Economic plan takes UK ‘back to the 1970s’
A LABOUR plan to nationalise industries and take over private finance initiative contracts would take the economy back to the Seventies and send investors “running for the hills”, it was claimed last night.
The Confederation of British Industry said Labour’s economic policy is “the wrong plan at the wrong time” while the Institute for Fiscal Studies said it would cost “an awful lot upfront”.
Taking over existing private finance initiative (PFI) contracts would cost up to £200billion, while Labour’s plans to nationalise rail, water and energy would double that amount, estimates suggest.

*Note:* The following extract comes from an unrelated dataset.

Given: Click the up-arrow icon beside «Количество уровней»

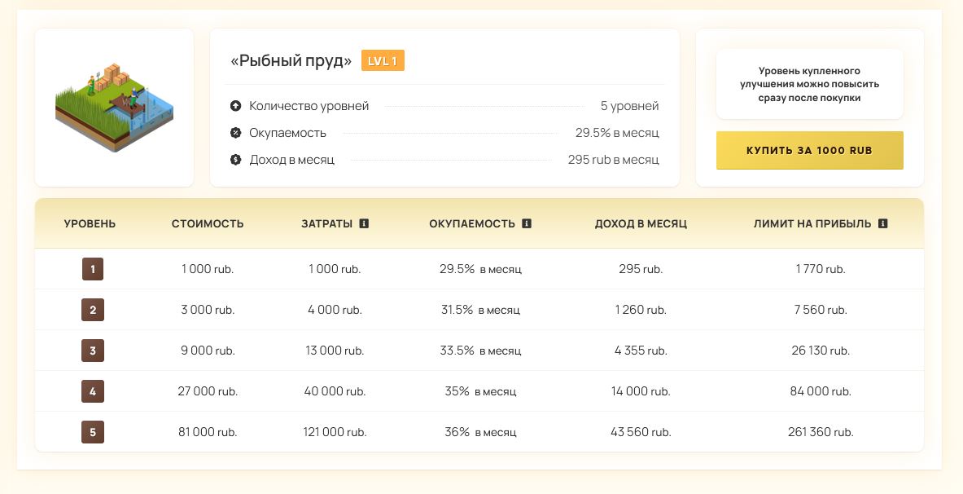Looking at the screenshot, I should pyautogui.click(x=236, y=106).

In his speech to the party’s annual conference John Mcdonnell, the shadow chancellor, pledged to deliver a pay rise for the low paid, renationalise key industries and turn around decades of PFI contracts which cost the NHS billions by taking them back in-house.
PFI, which was introduced by John Major in 1992, uses private capital for new schools, hospitals and other national infrastructure, paid back with interest by the taxpayer over decades.
Mr Mcdonnell wants to ban future PFI deals and nationalise some of the existing contracts by issuing government bonds to private firms in lieu of future payments. Mr Mcdonnell said: “Jeremy Corbyn has made it clear that, under his leadership, never again will this waste of taxpayer money be used to subsidise the profits of shareholders, often based in offshore tax havens.”
Carolyn Fairbairn, the CBI directorgeneral, said: “Forced nationalisation of large parts of British industry will send investors running for the hills, and puts misplaced nostalgia ahead of progressive vision.”